If as individuals, we don't become active participants in our own lives or the lives of our communities, how can you ever know that the thoughts that you are having and the direction that your life is taking is your own choice?

Regards

Chris

8/4/12, 5:19 AM

M said...
JMG wrote: "If not, the most likely outcome is the sort of dictatorship Ivan talked about earlier in the comments to this week's post -- possibly over the US as a whole, possibly over the country's dismembered fragments. Those are the stakes, as I see it, for which we are playing, as I commented in a post some time ago."

From the NYT's obituary of Gore Vidal, who died this week:

"As for literature, it was more or less over, he declared more than once, and he had reached a point where he no longer much cared. He became a sort of connoisseur of decline, in fact. America is 'rotting away at a funereal pace,' he told The Times of London in 2009. 'We’ll have a military dictatorship pretty soon, on the basis that nobody else can hold everything together.'"

8/4/12, 9:08 AM

Richard Larson said...
Right on with the groupthink description. At least from the right, not only will a divergent opinion be cause to ostracize a person out of the group, but the leadership then allows talk of "he's become a demoncrat", or some such other early high school-like form of censorship.

The politics in this country has become very narrow minded both bending knee to those who have the cash.

Going back to a system of counting whitemen owning property votes might be more democratic than the current more cash to campaigns gets more government largess system.

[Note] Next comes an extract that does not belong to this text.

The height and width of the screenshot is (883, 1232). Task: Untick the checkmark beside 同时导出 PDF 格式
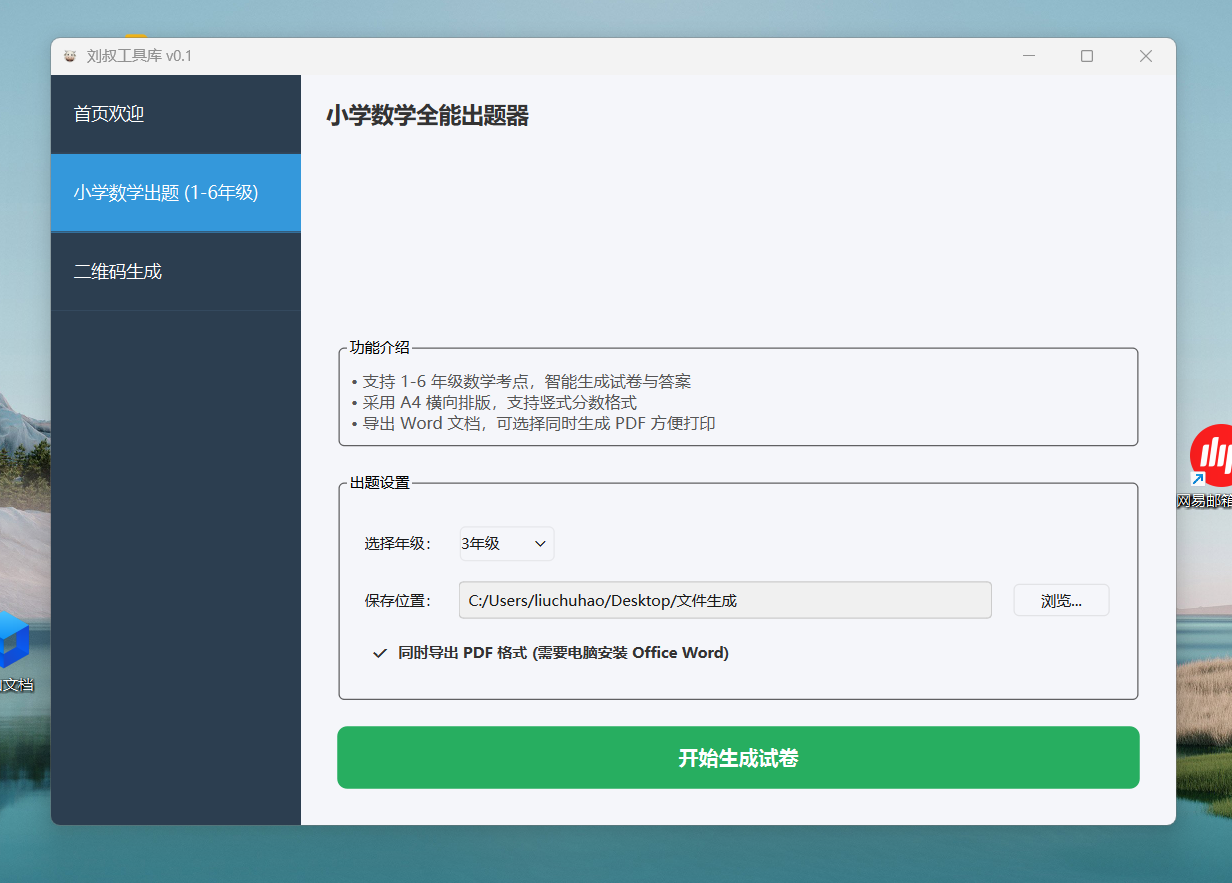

No doubt whatsoever US elections just didn't change on a whim, they were electioneered for a payoff.

Well, most of us already know this government is not sustainable and won't last long (in the context of history).

The post was interesting and I haven't thought of it quite in those terms. Will make a note ot this.

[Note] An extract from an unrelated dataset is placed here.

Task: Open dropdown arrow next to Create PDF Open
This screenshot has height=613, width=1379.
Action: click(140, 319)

Heere is my little two-liner.

Sickness and starvation spread by the devilish elves
The human matrix ends by two-o-12s

8/4/12, 10:36 AM

John Michael Greer said...
Diane, the thing that fascinates me is precisely that so many people -- like your children -- don't see any point in politics. It's not simply that they're disaffected from the current system; they think the whole shebang doesn't matter to their lives. I suspect they'll find out the hard way just how much it does matter.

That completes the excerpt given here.